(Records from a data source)
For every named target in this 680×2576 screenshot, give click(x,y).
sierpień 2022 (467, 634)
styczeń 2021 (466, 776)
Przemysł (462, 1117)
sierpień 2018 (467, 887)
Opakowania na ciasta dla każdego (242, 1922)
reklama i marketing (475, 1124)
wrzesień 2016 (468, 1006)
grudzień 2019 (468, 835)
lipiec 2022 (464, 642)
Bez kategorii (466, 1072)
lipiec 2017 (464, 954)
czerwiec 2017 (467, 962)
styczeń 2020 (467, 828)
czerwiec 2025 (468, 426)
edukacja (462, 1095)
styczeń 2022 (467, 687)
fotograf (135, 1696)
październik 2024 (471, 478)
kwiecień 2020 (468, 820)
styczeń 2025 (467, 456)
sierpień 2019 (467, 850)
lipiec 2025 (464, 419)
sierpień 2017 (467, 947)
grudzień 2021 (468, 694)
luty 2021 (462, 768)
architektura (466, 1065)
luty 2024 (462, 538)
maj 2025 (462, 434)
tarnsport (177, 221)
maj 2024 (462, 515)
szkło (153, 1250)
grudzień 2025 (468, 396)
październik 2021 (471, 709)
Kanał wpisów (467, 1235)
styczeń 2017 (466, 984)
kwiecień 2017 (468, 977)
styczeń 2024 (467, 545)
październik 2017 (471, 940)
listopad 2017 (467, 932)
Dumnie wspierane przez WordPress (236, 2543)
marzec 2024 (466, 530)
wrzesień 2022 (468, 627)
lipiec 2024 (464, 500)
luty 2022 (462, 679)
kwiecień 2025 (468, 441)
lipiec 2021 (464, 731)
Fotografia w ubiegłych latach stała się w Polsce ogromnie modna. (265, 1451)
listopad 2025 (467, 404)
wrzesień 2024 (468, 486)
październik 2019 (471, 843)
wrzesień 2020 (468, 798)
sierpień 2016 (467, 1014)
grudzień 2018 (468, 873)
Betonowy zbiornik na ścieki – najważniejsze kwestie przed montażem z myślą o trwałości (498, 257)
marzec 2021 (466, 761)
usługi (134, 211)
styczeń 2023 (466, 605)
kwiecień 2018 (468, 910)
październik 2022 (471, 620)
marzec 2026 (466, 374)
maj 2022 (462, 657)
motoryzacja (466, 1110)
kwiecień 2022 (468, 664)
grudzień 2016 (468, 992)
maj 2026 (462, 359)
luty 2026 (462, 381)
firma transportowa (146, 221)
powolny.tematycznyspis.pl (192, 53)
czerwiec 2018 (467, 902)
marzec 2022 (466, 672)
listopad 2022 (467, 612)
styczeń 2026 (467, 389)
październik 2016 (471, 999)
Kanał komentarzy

• Exercise prompt: Using the records above, copy word for word the line with "lipiec 2022 (464, 642)", the line with "październik 2016 (471, 999)", and every line between them.

• Solved exercise:
lipiec 2022 (464, 642)
Bez kategorii (466, 1072)
lipiec 2017 (464, 954)
czerwiec 2017 (467, 962)
styczeń 2020 (467, 828)
czerwiec 2025 (468, 426)
edukacja (462, 1095)
styczeń 2022 (467, 687)
fotograf (135, 1696)
październik 2024 (471, 478)
kwiecień 2020 (468, 820)
styczeń 2025 (467, 456)
sierpień 2019 (467, 850)
lipiec 2025 (464, 419)
sierpień 2017 (467, 947)
grudzień 2021 (468, 694)
luty 2021 (462, 768)
architektura (466, 1065)
luty 2024 (462, 538)
maj 2025 (462, 434)
tarnsport (177, 221)
maj 2024 (462, 515)
szkło (153, 1250)
grudzień 2025 (468, 396)
październik 2021 (471, 709)
Kanał wpisów (467, 1235)
styczeń 2017 (466, 984)
kwiecień 2017 (468, 977)
styczeń 2024 (467, 545)
październik 2017 (471, 940)
listopad 2017 (467, 932)
Dumnie wspierane przez WordPress (236, 2543)
marzec 2024 (466, 530)
wrzesień 2022 (468, 627)
lipiec 2024 (464, 500)
luty 2022 (462, 679)
kwiecień 2025 (468, 441)
lipiec 2021 (464, 731)
Fotografia w ubiegłych latach stała się w Polsce ogromnie modna. (265, 1451)
listopad 2025 (467, 404)
wrzesień 2024 (468, 486)
październik 2019 (471, 843)
wrzesień 2020 (468, 798)
sierpień 2016 (467, 1014)
grudzień 2018 (468, 873)
Betonowy zbiornik na ścieki – najważniejsze kwestie przed montażem z myślą o trwałości (498, 257)
marzec 2021 (466, 761)
usługi (134, 211)
styczeń 2023 (466, 605)
kwiecień 2018 (468, 910)
październik 2022 (471, 620)
marzec 2026 (466, 374)
maj 2022 (462, 657)
motoryzacja (466, 1110)
kwiecień 2022 (468, 664)
grudzień 2016 (468, 992)
maj 2026 (462, 359)
luty 2026 (462, 381)
firma transportowa (146, 221)
powolny.tematycznyspis.pl (192, 53)
czerwiec 2018 (467, 902)
marzec 2022 (466, 672)
listopad 2022 (467, 612)
styczeń 2026 (467, 389)
październik 2016 (471, 999)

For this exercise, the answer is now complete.